A heavy mist swirled from the cold river, and the melancholy sound of the horns of ships and the mournful cry of gulls drifted into the room. A huge, black raven landed on the windowsill, a messenger who had come, but too late to be of use to Charles.
The priest pulled up a small Venetian table inlaid in gold, and covered it with a snowy white linen cloth before placing a silver candlestick on it. The crisp, cold sea breeze blew in from the Thames, causing the candle to flicker. He placed a jeweled rosary between Charles’s long fingers. Then put a bottle of holy water, a silver salver of oil, and a silver-plated bowl on the table next to a well-worn wooden crucifix.
“Bless me, Father, for I have sinned," Charles said. "I loved many women and committed much adultery, but the one woman I truly loved was my darling Elizabeth. Never would I have taken another woman if she were mine. The story I beg you to share with others is not my story, but rather hers, for she was the king’s own vampire.”
The priest paled and stroked Charles’s cheek. “There, Your Majesty, you are feverish. Don’t speak of this thing right now.”
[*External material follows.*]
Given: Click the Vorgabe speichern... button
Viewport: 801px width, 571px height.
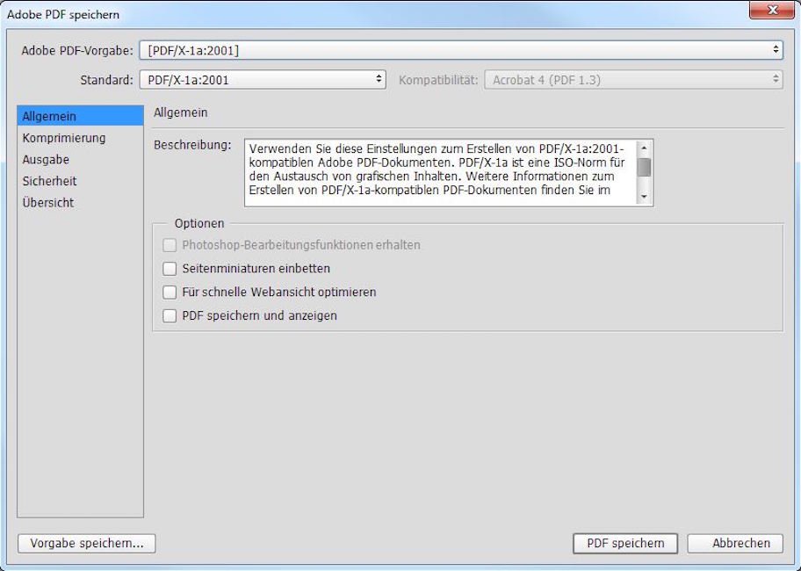Looking at the screenshot, I should tap(87, 544).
Charles drew in a painful breath. He had to make the priest understand before he grew any weaker. “My Nelly told me the parts of the story I didn’t already know, and as for the rest, well, I was there. It’s a story that may frighten you, but it’s a warning to all—because it could happen again.”
“Please rest, my son.”
Charles continued on, “I took the liberty of writing everything down that happened between Elizabeth and me. It’s difficult to believe only ten years have passed since I first met her. I die loving her, but she loves another. A better, stronger man than I. Forgive me for all my great weaknesses, Father, but, most of all, you must promise that you will let the story be known.”
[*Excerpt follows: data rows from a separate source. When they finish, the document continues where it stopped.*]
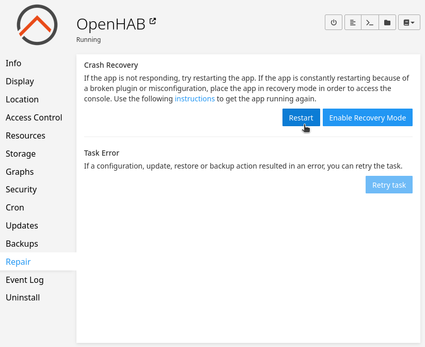Go to the Display section
Viewport: 425px width, 347px height.
click(x=20, y=81)
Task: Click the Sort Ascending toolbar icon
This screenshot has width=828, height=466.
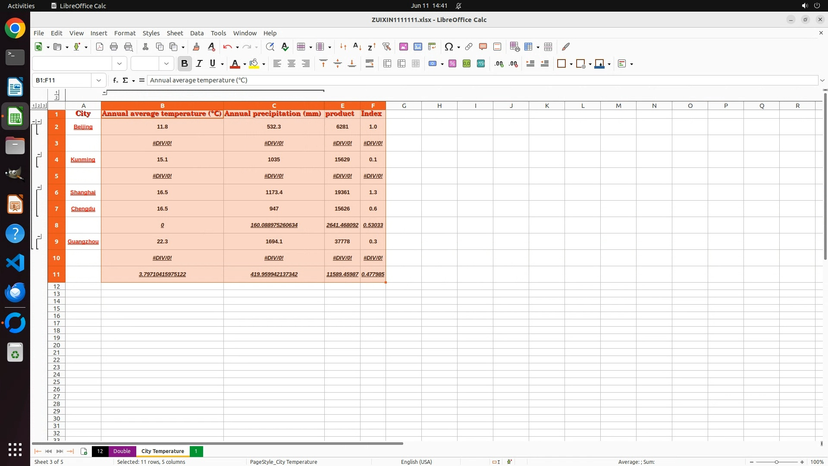Action: (x=357, y=47)
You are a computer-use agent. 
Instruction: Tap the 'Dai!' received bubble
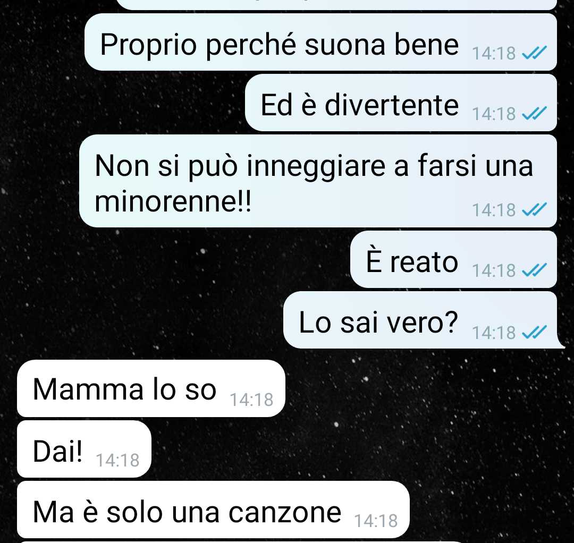(x=84, y=449)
“Save your strength, my son, for Extreme Unction.”
Charles fidgeted. The image of the priest blurred before his feverish eyes. “You must understand, Father, this story concerns the very heart of darkness.”
“Calm yourself, my son.”
“No. No. It’s a story that has to be told—for the sake of the world. How can we destroy the demons if we don’t first recognize them for what they truly are?”
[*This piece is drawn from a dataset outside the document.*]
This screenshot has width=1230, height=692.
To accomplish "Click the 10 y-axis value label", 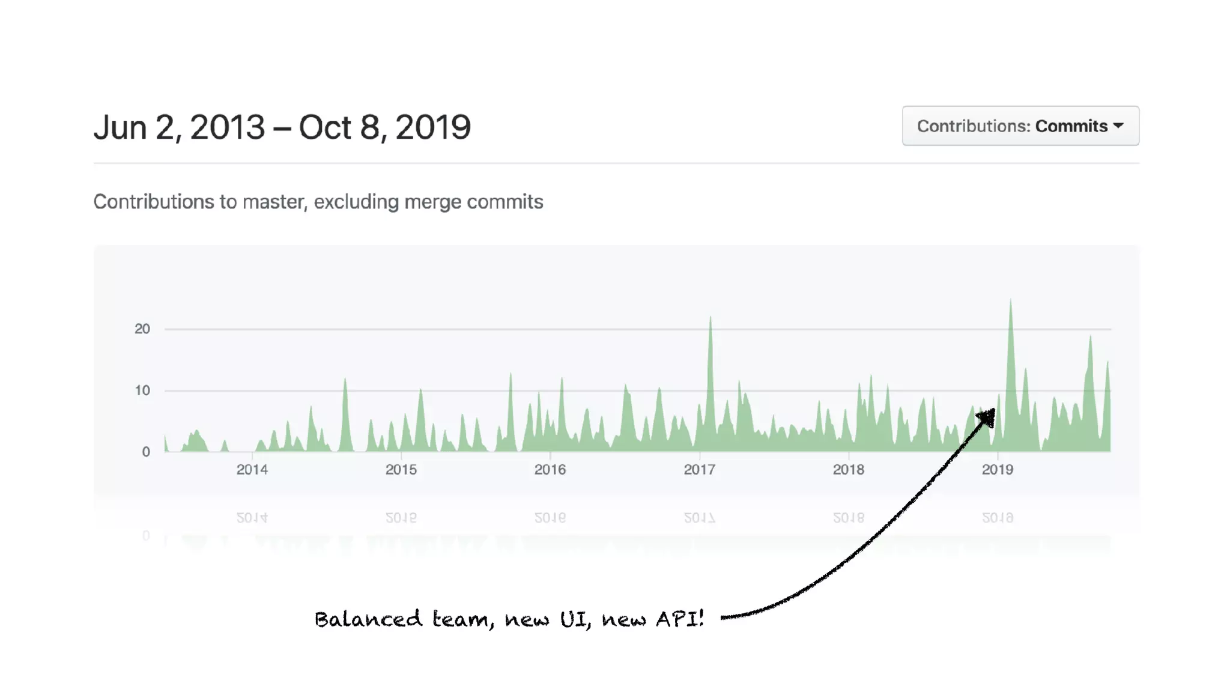I will pyautogui.click(x=142, y=390).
The priest at last nodded in agreement.
“I thank you, Father,” Charles said. He shoved the crumpled manuscript toward the priest. “Please fetch me ink and quill so you can take down this letter for me.”
By the time the priest finished writing the letter and Charles managed to seal it with the royal seal, the priest’s wrinkled hands trembled as he washed them in the silver bowl.
In a soothing chant, the priest began the litany of the dying. “Let peace be with the house of Stuart.”
“Read the beginning to me before I die.” Charles spoke through parched lips.
The priest read the first few pages of the manuscript aloud. “Dear God, I remember this woman."
Charles nodded. “My darling Elizabeth,” he said, and he closed his eyes for the final time.
Chapter 1
November 1675
Darkness weighed down on Elizabeth. If she dared move, the roof might collapse. The confessional felt airless, barely giving her room enough to breathe. Even when the priest slid open the tiny grate that separated them and made the sign of the cross before the grilled window, she couldn’t quite catch her breath. His voice, whispering in Latin, sounded like the rustling of dead leaves, rasping to her ears. The mingled scent of incense, candle wax, and flowers suffocated her even further.